CONFINAMENTO NA AGLOMERAÇÃO Nesta segunda, 07, o NF recebeu denúncia que voltou a mostrar a ineficácia do confinamento em hotéis promovido pela Petrobrás no pré-embarque. Em um deles, em Cabo Frio, foi realizada no último domingo uma formatura. Os relatos dos trabalhadores são de que pelo menos 60 formandos e familiares estavam aglomerados em locais por onde os demais hóspedes precisavam passar, por exemplo, para ter acesso aos elevadores. Muitos estavam sem máscaras para tirar fotos. O sindicato cobra explicações da Petrobrás sobre mais este caso de flagrante de falha de um hotel conveniado nos cuidados de prevenção à Covid-19.

 

NORMANDO

Genocida condenado

Normando Rodrigues*

Ainda não foi a vez do Mito, mas sim a de Ratko Mladic, antigo comandante bósnio-sérvio responsável pelo extermínio de cerca de 8 mil muçulmanos no massacre de Srebrenica, em 1995.

O general recorria da pena de prisão perpétua aplicada em 2017 pelo tribunal de guerra da ONU para a Bósnia, mesma corte que a 8/06/21 confirmou a sentença.

Oficial de carreira com 31 anos de serviços à antiga Iugoslávia, e depois à Sérvia, Mladic foi levado ao genocídio pelo preconceito e pelo ódio, o que demanda uma reflexão sobre o ensino militar, em geral, e a doutrinação ideológica, em particular.

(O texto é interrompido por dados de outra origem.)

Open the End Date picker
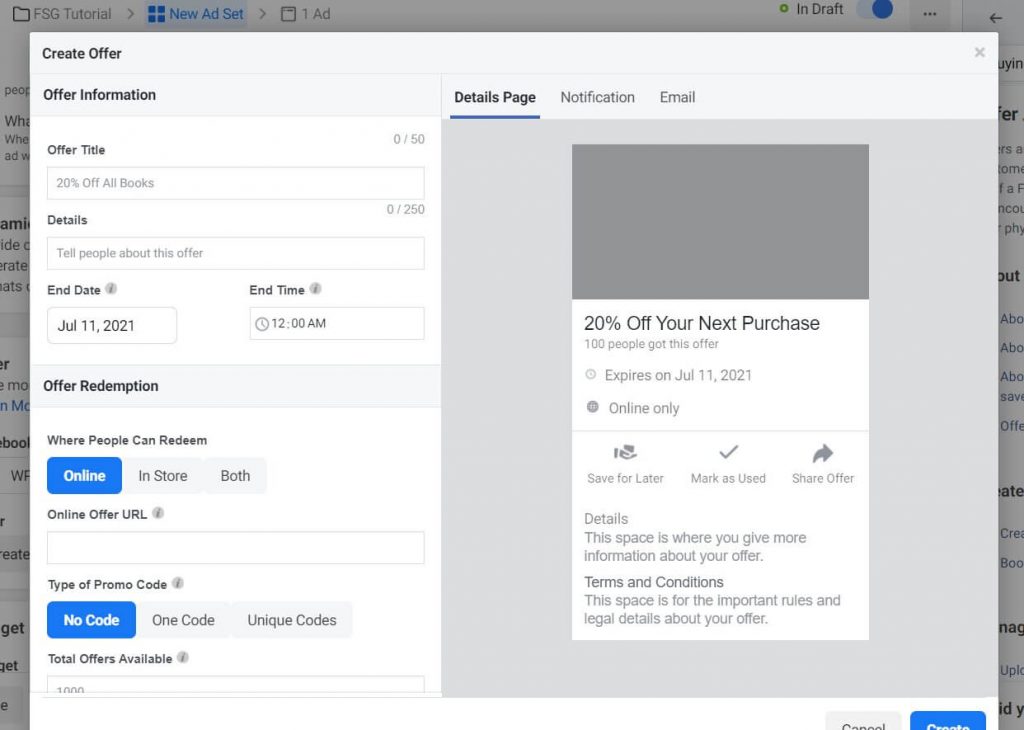Viewport: 1024px width, 730px height. coord(111,325)
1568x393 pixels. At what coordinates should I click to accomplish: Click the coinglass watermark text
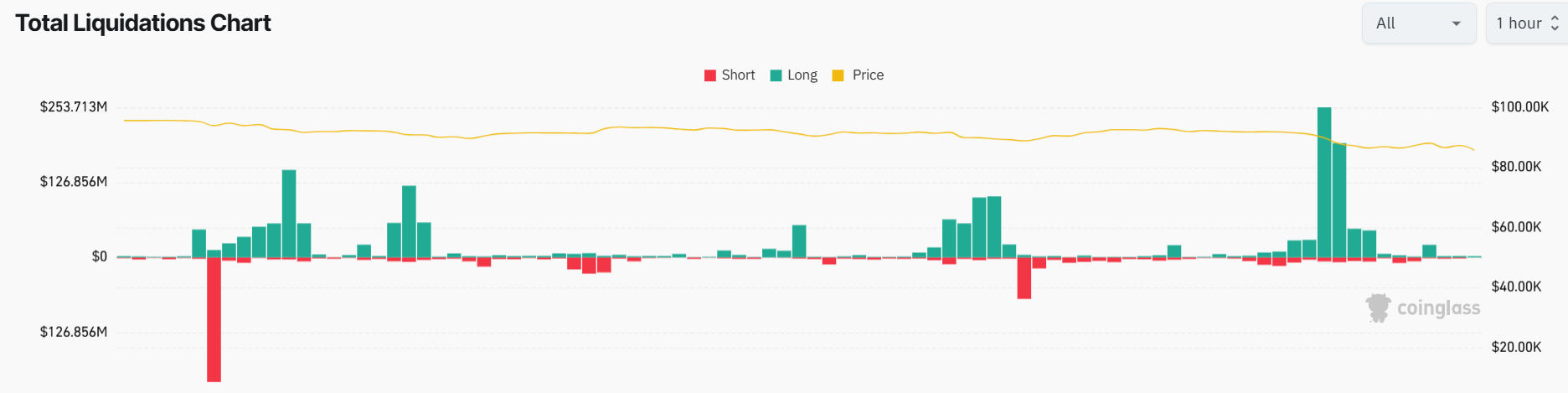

Reacionários e conservadores

A parte reacionária dos nossos soldados concebe o mundo extracaserna como um caos decadente e cheio de inimigos. O Brasil ideal é o de um passado não vivido, do qual “ouviram falar”, sem críticas ou análises.

Já os conservadores acreditam que a abissal desigualdade social brasileira deva ser mantida a qualquer preço. É o sistema de valores do “manda quem pode”, e do “sabe com quem está falando?”

Uns e outros se irmanam com o fascismo no ódio à esquerda e a quem mais ousar desafiar nossa escravagista hierarquia de classes. E são “adestrados” neste ódio.

Ao contrário desses credos, nossa Constituição é o programa ideológico de um estado democrático…

“….destinado a assegurar o exercício dos direitos sociais e individuais, a liberdade, a segurança, o bem-estar, o desenvolvimento, a igualdade e a justiça como valores supremos de uma sociedade fraterna, pluralista e sem preconceitos.”

Mas isso pouco importa, porque em lugar de jurar “apoiar e defender a Constituição”, como fazem seus equivalentes dos EUA, nossos milicos juram “morrer pela pátria e viver sem razão”, do mesmo modo que há meio século Geraldo Vandré cantou.

Hitler

O juramento profissional descompromissado da constituição é só um pequeno traço de um mundo próprio, que oferta à história uma série de atos muito mais graves.

Corrupção, remuneração acima do teto constitucional, torturas e assassinatos, são os grandes feitos dos militares brasileiros, que agora acrescentaram à lista o genocídio.

Genocídio pelo qual os camuflados não querem que Pazuello seja responsabilizado. E, impune pelo mais, impune pelo menos, seria de todo contraditório que punissem o general por subir no palanque de nosso Hitler.

Até porque, o Exército já embarcou nesse “carro de som” há muito tempo!

* Assessor jurídico do Sindipetro-NF e da FUP.